Fighting near Goma, the region’s largest city, has intensified in recent days as M23 rebels threatened to take over the metropolis. Residents of the nearby town of Sake have been fleeing fierce fighting between Congolese government troops and the group.

France’s U.N. Ambassador Nicolas de Rivière condemned M23’s recent offensive against Sake and Rwanda’s support for M23 and its presence on Ciongolese territory. “This must end,” he said, stressing that “a threshold has been crossed” by its deployment of anti-aircraft systems in Congo.

Wood, the U.S. deputy ambassador, urged the international community to take immediate steps to end the fighting and de-escalate tensions between Congo and Rwanda.

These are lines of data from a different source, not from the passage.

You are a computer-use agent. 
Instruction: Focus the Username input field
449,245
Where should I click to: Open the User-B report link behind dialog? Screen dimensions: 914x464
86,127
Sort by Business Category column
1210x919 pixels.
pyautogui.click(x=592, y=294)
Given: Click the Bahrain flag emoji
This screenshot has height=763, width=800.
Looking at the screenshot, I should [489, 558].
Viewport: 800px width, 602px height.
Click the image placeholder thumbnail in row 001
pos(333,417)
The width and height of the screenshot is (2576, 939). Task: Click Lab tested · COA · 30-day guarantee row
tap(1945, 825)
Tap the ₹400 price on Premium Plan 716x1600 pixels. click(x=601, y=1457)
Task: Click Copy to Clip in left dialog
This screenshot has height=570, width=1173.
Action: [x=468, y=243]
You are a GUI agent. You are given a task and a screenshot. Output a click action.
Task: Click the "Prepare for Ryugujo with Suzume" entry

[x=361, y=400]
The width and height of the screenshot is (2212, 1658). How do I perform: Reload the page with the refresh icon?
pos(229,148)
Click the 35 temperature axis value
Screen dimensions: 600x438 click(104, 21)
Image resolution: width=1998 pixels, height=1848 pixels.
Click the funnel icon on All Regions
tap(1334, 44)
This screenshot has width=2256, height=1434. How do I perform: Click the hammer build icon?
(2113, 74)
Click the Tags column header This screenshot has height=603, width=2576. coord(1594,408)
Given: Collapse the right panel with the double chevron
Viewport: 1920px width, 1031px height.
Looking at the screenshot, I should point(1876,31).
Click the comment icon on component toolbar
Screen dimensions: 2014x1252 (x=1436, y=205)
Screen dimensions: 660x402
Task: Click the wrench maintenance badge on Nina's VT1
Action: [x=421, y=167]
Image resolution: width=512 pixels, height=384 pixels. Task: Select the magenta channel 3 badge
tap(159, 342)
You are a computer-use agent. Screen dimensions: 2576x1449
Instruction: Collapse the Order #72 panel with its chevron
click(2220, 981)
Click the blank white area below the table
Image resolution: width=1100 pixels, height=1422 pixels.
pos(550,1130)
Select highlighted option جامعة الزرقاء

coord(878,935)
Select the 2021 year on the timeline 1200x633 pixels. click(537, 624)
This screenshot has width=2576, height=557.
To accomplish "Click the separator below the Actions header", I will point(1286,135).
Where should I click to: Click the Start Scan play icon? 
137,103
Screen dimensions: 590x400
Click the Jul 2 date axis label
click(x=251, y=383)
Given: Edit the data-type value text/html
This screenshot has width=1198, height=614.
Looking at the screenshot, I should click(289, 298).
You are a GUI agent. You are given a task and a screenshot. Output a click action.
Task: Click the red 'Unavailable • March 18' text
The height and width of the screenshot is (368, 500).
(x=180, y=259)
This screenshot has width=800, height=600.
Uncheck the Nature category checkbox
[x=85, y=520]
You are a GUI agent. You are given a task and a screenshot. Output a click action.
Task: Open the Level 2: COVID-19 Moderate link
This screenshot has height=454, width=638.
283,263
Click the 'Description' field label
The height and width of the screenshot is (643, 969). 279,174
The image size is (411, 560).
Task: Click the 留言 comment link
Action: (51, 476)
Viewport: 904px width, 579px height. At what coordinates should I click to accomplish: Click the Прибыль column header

Millions of people face a grave humanitarian crisis and the scale of displacement, human rights abuses and gender based violence is “appalling,” he said.

Eastern Congo already had one of the world’s worst humanitarian crises, with nearly 6 million people previously displaced because of conflict, according to the U.N. Refugee Agency. There are concerns a new disaster could largely go unnoticed because of the attention on the war in Gaza and Russia’s invasion of Ukraine.

Wood echoed U.S. calls for M23 to immediate halt attacks and withdraw from the area, and for Rwanda to end its support for the armed group and immediately withdraw its forces and missile systems from Congo.